Another issue is distributed communication, which plays a very important role in the microservices architecture. Spring has always mainly supported HTTP, but the HTTP protocol is mainly designed for browsers and the advantages of communicating between back-end services are not obvious, and there is no performance advantage. Of course gRPC based on HTTP/2 asynchronous messaging is a good choice, but Spring has never had built-in gRPC support, but of course this is not a big problem for most developers, and the third-party grpc-spring-boot-starter does a very good job

If you follow Spring releases you should know that subsequent versions of Spring 5.2 have chosen the RSocket communication protocol and built RSocket into the spring-message project. Why? RSocket is a fully asynchronous binary messaging protocol that provides a complete communication model and is peer-to-peer, which is a good match for event-driven architectures, which is why Spring Reactive has incorporated RSocket into the core of Spring. Spring and Ali team plays a leading role.

There is a CloudEvents specification under CNCF, which mainly addresses event communication in heterogeneous systems. Messages and events are consistent in data structure, both are Headers and Payload(data) structures, and include message header extensions. With the latest cloudevents-java SDK 2.1, Spring messaging adds support for CloudEvents and supports codec support for the CloudEvent interface, unifying and integrating messages and events to be handled in Spring. CloudEvents and messages in Spring is much easier.

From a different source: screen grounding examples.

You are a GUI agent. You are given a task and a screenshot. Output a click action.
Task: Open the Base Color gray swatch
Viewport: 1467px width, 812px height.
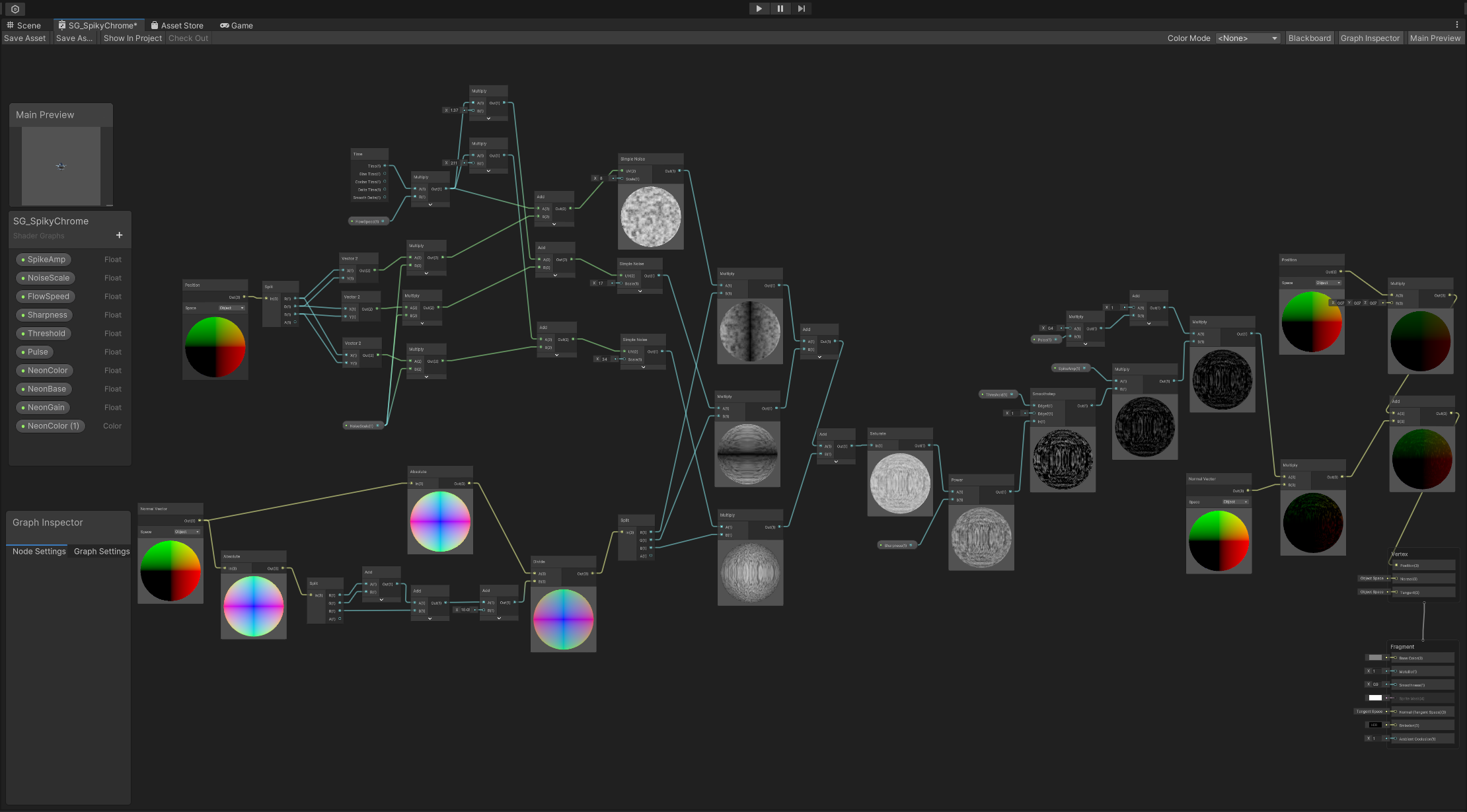[x=1375, y=657]
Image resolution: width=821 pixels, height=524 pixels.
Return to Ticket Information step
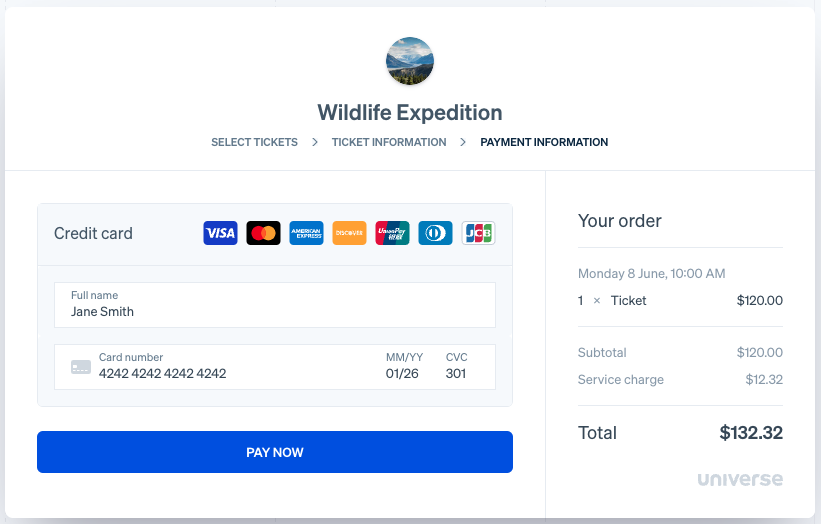click(389, 142)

and enterprise integration-related products, such as Apache Camel, Alpakk based on Akka, MuleSoft’s Mule 4, Spring Integration, etc., which all provide integration with Reactive and can be said to work seamlessly with Spring Reactive.

5. Summary

Going back to the question of the article, why will Spring remain one of the best platforms in the cloud-native era? To summarize, Java and JDK development is in a very good place, and the JVM language is growing and competitive. Mature Spring Boot and Spring Cloud have made service-oriented architecture design easy to use, and Spring Reactive has made event-driven architecture more accessible while allowing more enterprise systems to complete interfacing with Spring Reacitve, whether it’s an IoT device, ESB products, SaaS or cloud services, etc.

For microservices scenarios, Spring Cloud provides a mature architecture-oriented service foundation, and Spring Reactive is an event-driven architecture for the future, not to say, of course, that service-oriented architecture is obsolete, in fact service-oriented architecture is very successful, but in a cloud-native or new Serverless environment, it may make more sense to have an event-driven architecture, or to use both together, don’t worry, Spring does a great job in both areas.